[Texto]
La mujer, de unos sesenta años,
hipertensa y diabética, fue metida en tromba en la sala de urgencias del
hospital. Los médicos de guardia lograron recuperarla de la parada
cardio-respiratoria. Unos minutos antes la policía la había rescatado,
inconsciente, en un supermercado cercano. La ciudad se encontraba bajo una de
sus peores nevadas. El diagnóstico era a todas luces sombrío: Hemorragia
cerebral masiva. Coma grado IV. Electroencefalograma plano. Muerte cerebral.
Irrecuperable.
Yo era entonces un médico residente
en aquel hospital universitario de la ciudad de Montreal (Canadá). Pasaba mi
período de entrenamiento rotatorio en Neurocirugía. Una apasionante y dura
experiencia.
Transcurrieron dieciocho agónicos
minutos entre la desconexión del respirador y la parada cardíaca definitiva. La presión arterial subió de un modo increíble. Fueron los dieciocho minutos más biológicamente incomprensibles y más
emocionalmente tensos de toda mi vida profesional; llenos de angustia, de
zozobra pero sobre todo de duda. Cuando todo enmudeció, ninguno de los que
intervinimos en aquella patética escena dijimos palabra alguna. En realidad,
poco había que decir.

[Instrucciones] Copia el relato completo sin cambiar nada. Básate únicamente en el relato.

[Datos para examinar]
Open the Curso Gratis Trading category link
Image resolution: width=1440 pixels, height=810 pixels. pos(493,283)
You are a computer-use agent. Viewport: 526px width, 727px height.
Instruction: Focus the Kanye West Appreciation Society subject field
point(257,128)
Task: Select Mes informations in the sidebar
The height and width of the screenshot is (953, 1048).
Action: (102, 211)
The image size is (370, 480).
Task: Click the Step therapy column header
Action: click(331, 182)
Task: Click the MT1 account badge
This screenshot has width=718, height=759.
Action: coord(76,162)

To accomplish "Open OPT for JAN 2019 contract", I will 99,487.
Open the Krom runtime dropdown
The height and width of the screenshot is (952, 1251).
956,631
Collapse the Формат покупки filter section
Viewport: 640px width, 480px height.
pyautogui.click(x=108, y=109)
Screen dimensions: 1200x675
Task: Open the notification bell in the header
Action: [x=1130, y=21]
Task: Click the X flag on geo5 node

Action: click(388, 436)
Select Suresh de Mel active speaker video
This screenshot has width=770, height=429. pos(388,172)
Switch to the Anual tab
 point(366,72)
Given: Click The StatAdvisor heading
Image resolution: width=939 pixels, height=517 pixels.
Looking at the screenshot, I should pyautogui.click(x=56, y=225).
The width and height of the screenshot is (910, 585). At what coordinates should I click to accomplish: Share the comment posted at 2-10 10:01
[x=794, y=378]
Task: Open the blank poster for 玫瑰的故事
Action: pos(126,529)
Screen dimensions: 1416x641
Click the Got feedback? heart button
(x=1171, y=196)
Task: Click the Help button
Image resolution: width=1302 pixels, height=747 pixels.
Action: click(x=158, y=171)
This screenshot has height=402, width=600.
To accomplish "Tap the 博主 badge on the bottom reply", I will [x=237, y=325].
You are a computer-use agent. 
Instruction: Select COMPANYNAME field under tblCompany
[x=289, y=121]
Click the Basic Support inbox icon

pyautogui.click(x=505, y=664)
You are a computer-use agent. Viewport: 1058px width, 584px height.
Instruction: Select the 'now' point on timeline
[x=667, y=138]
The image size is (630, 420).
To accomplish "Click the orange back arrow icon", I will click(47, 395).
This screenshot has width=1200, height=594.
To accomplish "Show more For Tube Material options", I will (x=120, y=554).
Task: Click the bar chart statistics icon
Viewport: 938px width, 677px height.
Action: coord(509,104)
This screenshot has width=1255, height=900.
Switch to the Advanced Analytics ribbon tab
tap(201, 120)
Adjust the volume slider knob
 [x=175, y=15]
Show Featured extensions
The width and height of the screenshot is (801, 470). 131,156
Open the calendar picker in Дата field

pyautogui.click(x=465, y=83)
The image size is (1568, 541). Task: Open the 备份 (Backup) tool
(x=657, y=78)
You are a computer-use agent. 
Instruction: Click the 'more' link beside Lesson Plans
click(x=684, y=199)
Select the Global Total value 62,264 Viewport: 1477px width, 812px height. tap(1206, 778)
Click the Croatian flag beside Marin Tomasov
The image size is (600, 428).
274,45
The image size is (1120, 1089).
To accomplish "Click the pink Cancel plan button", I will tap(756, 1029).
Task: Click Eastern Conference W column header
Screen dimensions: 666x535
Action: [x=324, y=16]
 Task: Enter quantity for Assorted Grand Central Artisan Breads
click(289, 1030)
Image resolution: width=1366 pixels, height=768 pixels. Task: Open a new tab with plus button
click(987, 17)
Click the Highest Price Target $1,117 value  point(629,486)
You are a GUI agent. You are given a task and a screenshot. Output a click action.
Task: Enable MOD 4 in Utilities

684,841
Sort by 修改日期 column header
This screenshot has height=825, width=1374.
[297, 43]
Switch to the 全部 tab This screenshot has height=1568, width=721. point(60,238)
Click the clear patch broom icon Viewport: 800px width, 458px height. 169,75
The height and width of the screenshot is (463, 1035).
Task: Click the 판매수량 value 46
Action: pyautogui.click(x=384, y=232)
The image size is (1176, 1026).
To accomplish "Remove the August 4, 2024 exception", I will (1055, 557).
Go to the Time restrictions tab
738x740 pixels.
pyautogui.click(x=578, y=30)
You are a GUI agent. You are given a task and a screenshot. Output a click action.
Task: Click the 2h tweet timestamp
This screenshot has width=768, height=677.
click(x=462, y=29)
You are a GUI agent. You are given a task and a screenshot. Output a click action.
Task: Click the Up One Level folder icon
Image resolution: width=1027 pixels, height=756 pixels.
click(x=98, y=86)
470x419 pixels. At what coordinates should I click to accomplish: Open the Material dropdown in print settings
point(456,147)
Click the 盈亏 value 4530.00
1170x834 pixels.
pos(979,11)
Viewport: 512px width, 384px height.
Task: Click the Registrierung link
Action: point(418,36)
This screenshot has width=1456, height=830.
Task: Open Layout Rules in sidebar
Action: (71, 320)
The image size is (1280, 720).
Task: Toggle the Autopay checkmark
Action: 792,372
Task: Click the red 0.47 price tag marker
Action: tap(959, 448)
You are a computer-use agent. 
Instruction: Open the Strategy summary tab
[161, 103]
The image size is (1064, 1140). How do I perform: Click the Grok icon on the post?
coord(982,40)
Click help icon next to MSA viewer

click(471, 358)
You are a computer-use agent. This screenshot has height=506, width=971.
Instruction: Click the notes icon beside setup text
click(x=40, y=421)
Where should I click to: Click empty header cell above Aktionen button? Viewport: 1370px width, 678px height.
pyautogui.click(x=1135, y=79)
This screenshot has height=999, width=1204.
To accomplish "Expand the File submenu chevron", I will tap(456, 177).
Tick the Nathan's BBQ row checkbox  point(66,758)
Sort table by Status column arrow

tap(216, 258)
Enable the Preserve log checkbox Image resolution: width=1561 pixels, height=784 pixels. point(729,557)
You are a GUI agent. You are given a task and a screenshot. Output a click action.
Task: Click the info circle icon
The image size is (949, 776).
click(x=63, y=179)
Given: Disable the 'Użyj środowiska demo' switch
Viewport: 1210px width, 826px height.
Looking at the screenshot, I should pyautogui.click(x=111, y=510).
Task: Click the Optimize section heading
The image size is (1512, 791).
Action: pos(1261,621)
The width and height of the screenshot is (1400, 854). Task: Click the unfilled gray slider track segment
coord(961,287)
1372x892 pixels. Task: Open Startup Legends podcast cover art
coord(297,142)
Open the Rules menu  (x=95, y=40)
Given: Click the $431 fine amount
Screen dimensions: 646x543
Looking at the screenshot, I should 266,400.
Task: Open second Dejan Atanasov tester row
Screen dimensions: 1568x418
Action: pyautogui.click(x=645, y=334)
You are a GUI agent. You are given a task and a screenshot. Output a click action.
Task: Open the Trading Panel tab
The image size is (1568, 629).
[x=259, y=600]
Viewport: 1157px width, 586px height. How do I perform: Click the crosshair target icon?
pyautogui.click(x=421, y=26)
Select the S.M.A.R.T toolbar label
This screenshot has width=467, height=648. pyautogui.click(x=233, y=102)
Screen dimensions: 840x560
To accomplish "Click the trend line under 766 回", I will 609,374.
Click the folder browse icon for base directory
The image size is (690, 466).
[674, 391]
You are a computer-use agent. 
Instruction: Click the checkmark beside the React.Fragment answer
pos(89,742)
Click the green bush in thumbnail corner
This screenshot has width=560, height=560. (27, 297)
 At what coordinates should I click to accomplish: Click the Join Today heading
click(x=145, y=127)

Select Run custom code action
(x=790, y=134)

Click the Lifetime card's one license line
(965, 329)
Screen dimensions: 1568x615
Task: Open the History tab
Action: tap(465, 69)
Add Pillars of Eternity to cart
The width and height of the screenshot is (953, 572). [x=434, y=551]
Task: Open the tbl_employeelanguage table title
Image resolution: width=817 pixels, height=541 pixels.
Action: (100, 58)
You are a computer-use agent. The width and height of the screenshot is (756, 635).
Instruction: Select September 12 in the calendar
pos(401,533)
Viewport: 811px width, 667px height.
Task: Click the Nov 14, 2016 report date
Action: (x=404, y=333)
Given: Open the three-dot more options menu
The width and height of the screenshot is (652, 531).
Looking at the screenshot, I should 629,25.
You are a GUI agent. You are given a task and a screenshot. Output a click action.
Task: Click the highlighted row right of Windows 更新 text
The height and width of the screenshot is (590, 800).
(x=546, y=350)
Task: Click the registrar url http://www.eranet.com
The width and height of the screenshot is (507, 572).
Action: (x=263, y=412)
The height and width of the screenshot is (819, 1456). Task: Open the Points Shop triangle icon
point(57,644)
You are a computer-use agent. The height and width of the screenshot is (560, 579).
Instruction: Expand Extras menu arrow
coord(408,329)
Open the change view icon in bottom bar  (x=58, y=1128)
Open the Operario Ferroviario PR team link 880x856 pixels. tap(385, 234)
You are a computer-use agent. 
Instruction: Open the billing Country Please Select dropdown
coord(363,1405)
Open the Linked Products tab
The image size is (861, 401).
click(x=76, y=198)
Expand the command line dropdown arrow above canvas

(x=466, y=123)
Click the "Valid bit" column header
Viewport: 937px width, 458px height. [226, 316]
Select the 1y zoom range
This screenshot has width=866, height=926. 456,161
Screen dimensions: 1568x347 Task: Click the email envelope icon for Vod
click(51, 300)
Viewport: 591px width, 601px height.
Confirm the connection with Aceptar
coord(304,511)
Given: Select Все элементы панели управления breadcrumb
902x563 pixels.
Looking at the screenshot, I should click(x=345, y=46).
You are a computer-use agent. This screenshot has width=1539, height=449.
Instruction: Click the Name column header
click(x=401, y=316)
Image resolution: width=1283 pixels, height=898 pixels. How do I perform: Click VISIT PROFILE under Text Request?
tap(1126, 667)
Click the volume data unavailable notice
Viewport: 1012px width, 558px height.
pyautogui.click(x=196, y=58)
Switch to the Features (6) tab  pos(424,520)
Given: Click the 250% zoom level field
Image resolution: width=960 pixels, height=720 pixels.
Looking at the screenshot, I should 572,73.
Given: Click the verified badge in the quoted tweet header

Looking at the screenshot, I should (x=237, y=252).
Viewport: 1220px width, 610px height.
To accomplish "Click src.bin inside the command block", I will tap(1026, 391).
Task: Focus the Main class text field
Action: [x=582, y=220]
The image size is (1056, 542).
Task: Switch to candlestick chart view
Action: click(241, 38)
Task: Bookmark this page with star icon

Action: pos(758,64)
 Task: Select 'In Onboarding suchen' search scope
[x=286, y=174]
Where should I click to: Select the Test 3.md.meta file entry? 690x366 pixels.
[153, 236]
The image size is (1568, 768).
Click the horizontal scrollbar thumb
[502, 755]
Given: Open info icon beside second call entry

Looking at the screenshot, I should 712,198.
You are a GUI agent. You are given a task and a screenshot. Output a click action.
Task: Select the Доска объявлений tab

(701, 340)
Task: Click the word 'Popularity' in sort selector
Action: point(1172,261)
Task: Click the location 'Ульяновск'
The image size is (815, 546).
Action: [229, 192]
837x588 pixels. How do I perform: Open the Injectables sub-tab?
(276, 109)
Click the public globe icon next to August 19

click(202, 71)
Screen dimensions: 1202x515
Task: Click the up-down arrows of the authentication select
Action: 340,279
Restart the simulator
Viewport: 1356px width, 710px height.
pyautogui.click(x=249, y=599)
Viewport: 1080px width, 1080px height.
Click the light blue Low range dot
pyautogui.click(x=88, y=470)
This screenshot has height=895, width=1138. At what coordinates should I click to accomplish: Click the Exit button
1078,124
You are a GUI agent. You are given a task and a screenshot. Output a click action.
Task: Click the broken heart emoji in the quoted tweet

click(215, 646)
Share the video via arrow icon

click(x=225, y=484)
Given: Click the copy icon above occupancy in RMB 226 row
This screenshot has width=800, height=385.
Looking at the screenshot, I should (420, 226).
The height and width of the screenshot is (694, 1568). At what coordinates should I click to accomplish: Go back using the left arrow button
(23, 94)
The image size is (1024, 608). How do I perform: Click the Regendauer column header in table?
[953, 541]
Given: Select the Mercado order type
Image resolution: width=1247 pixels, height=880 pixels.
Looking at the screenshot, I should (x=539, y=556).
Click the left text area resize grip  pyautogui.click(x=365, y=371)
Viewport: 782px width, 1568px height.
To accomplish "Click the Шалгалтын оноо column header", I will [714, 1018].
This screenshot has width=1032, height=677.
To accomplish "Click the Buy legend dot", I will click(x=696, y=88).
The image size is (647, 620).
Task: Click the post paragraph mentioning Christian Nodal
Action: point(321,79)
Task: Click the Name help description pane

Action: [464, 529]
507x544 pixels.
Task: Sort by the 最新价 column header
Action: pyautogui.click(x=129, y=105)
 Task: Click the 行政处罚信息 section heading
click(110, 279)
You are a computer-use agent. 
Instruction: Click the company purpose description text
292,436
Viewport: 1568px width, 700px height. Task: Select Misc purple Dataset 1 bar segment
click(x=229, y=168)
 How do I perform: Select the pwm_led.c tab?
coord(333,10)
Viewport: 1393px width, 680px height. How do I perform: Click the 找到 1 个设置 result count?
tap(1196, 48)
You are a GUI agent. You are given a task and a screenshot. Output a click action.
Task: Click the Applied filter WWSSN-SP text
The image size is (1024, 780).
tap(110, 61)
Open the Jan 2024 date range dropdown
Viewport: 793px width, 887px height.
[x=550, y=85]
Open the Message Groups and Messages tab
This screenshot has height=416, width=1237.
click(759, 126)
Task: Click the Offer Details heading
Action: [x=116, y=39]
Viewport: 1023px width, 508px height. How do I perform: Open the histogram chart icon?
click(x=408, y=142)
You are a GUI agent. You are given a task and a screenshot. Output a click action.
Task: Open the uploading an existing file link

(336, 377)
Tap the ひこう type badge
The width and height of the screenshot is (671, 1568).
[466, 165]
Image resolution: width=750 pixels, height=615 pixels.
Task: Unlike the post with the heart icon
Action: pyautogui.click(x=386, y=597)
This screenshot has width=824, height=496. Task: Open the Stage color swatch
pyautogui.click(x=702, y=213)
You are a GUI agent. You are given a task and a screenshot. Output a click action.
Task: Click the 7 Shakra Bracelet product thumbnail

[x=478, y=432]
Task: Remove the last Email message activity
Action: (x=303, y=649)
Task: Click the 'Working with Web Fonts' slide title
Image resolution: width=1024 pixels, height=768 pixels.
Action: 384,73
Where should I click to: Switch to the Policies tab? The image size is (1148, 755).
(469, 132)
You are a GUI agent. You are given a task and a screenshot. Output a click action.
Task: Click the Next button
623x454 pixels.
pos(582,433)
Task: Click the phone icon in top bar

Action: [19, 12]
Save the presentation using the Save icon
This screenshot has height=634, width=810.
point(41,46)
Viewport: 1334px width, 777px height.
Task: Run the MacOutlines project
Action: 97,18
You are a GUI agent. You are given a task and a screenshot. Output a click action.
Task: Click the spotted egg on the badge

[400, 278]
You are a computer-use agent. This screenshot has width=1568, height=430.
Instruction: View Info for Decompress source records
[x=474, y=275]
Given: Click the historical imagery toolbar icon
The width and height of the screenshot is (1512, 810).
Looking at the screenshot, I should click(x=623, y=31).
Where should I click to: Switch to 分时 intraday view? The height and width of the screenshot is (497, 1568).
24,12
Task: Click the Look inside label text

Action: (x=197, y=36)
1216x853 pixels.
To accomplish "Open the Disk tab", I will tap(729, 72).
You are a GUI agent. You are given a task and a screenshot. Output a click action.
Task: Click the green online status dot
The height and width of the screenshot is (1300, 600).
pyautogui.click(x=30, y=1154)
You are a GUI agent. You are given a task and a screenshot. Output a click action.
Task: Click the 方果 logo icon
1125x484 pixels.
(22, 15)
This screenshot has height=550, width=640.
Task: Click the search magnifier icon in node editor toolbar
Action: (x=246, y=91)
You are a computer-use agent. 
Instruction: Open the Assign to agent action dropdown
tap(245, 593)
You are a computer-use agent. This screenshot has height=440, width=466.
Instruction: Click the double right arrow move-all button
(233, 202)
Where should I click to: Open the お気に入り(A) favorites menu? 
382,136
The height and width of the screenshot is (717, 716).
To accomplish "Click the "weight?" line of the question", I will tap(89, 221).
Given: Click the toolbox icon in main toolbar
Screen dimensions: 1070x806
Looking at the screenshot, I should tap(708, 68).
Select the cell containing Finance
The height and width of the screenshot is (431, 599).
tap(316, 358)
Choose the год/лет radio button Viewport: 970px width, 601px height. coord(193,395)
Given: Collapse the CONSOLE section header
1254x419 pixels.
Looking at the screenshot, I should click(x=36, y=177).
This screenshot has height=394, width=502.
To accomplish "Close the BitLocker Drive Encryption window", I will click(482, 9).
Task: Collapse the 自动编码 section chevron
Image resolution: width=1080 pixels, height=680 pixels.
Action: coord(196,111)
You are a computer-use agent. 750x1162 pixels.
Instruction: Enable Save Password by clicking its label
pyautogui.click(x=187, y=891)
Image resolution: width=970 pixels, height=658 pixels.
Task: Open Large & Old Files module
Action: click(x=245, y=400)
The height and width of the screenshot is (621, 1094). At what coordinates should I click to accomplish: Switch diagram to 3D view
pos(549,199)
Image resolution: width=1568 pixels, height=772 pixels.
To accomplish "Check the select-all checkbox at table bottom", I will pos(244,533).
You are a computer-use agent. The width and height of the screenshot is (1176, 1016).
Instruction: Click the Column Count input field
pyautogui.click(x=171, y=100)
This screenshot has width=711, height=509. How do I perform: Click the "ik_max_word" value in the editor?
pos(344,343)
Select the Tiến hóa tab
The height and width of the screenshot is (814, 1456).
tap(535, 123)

[Resultado]
La mujer, de unos sesenta años,
hipertensa y diabética, fue metida en tromba en la sala de urgencias del
hospital. Los médicos de guardia lograron recuperarla de la parada
cardio-respiratoria. Unos minutos antes la policía la había rescatado,
inconsciente, en un supermercado cercano. La ciudad se encontraba bajo una de
sus peores nevadas. El diagnóstico era a todas luces sombrío: Hemorragia
cerebral masiva. Coma grado IV. Electroencefalograma plano. Muerte cerebral.
Irrecuperable.
Yo era entonces un médico residente
en aquel hospital universitario de la ciudad de Montreal (Canadá). Pasaba mi
período de entrenamiento rotatorio en Neurocirugía. Una apasionante y dura
experiencia.
Transcurrieron dieciocho agónicos
minutos entre la desconexión del respirador y la parada cardíaca definitiva. La presión arterial subió de un modo increíble. Fueron los dieciocho minutos más biológicamente incomprensibles y más
emocionalmente tensos de toda mi vida profesional; llenos de angustia, de
zozobra pero sobre todo de duda. Cuando todo enmudeció, ninguno de los que
intervinimos en aquella patética escena dijimos palabra alguna. En realidad,
poco había que decir.